I have a function $f\colon\mathbb{R}^3\to\mathbb{R}$. For two numbers $a$ and $b$, I define the function $g$ by $$ g(\rho,\theta,\phi)=f\bigl(\rho\cos(a\theta)\sin(b\phi), \rho\sin(a\theta)\sin(b\phi), \rho\cos(b\phi)\bigr). $$ With the help of a computer, I derive the implicit surface $g(\rho,\theta,\phi)=0$. I consider that the points of this surface are spherical coordinates, and I convert them to Cartesian coordinates: $(\rho,\theta,\phi) \mapsto (\rho\cos\theta\sin\phi, \rho\sin\theta\sin\phi, \rho\cos\phi)$. In this way I get a new surface. My problem is to get the normals of this surface. How to get the normals? I have the gradient of $f$.

Answer 1

The normal to a surface $S\subset \Bbb R^3$ defined by $S=F^{-1}(\{0\})$ for a smooth function $F:\Bbb R^3\to\Bbb R$ with $0$ as a regular value is just $\nabla F$. This means that at any point $p\in S$, the normal is $\nabla_p F$ (you can scale it if you want it to be unitary), and the tangent space $T_pS$ is just $\nabla_p F^\perp$.

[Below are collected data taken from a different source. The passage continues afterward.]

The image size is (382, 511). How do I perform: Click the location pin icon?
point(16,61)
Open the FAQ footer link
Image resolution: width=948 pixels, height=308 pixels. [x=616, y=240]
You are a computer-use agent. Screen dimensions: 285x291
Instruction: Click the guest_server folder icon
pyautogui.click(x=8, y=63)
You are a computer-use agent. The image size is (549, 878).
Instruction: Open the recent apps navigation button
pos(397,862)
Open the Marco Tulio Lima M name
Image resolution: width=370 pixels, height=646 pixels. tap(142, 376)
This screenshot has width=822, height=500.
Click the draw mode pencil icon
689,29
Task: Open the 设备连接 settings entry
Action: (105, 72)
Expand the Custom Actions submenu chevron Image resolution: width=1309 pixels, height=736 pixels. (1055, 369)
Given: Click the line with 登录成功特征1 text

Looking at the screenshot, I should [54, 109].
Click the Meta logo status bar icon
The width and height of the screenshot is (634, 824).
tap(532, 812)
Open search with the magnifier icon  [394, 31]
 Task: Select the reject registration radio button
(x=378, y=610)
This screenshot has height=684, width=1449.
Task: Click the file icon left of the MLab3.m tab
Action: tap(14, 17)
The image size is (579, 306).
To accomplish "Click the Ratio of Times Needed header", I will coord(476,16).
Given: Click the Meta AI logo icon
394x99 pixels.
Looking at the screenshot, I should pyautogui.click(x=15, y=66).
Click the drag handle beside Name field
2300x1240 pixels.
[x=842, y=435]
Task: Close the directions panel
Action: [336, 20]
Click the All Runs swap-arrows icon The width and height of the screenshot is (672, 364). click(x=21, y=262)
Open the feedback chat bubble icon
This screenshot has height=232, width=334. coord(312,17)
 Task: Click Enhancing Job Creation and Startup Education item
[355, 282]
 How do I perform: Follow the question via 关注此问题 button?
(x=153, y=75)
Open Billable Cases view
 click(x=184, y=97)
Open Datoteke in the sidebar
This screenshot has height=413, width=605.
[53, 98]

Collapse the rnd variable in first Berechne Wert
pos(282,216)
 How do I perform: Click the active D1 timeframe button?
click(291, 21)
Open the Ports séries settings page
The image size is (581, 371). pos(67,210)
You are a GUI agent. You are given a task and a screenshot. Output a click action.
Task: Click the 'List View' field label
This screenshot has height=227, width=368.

Now you just have to compute $\nabla g(p)$ in terms of $\nabla f(p)$, $a$ and $b$. Note that $g$ is of the form $g=f\circ h$ with $h$ defined by $$h(\rho,\theta,\phi)=\bigl(\rho\cos(a\theta)\sin(b\phi), \rho\sin(a\theta)\sin(b\phi), \rho\cos(b\phi)\bigr).$$ Using the chain rule you have for all $u\in\Bbb R^3$ $$d_p g(u)=d_{h(p)}f\circ d_p h(u)= \langle \nabla f(h(p)), d_ph(u)\rangle.$$ Compute $d_ph(u)$, develop the scalar product and write it in the form $$a_1u_1+a_2u_2+a_3u_3$$ and you will have $\nabla g(p)=(a_1,a_2,a_3)$.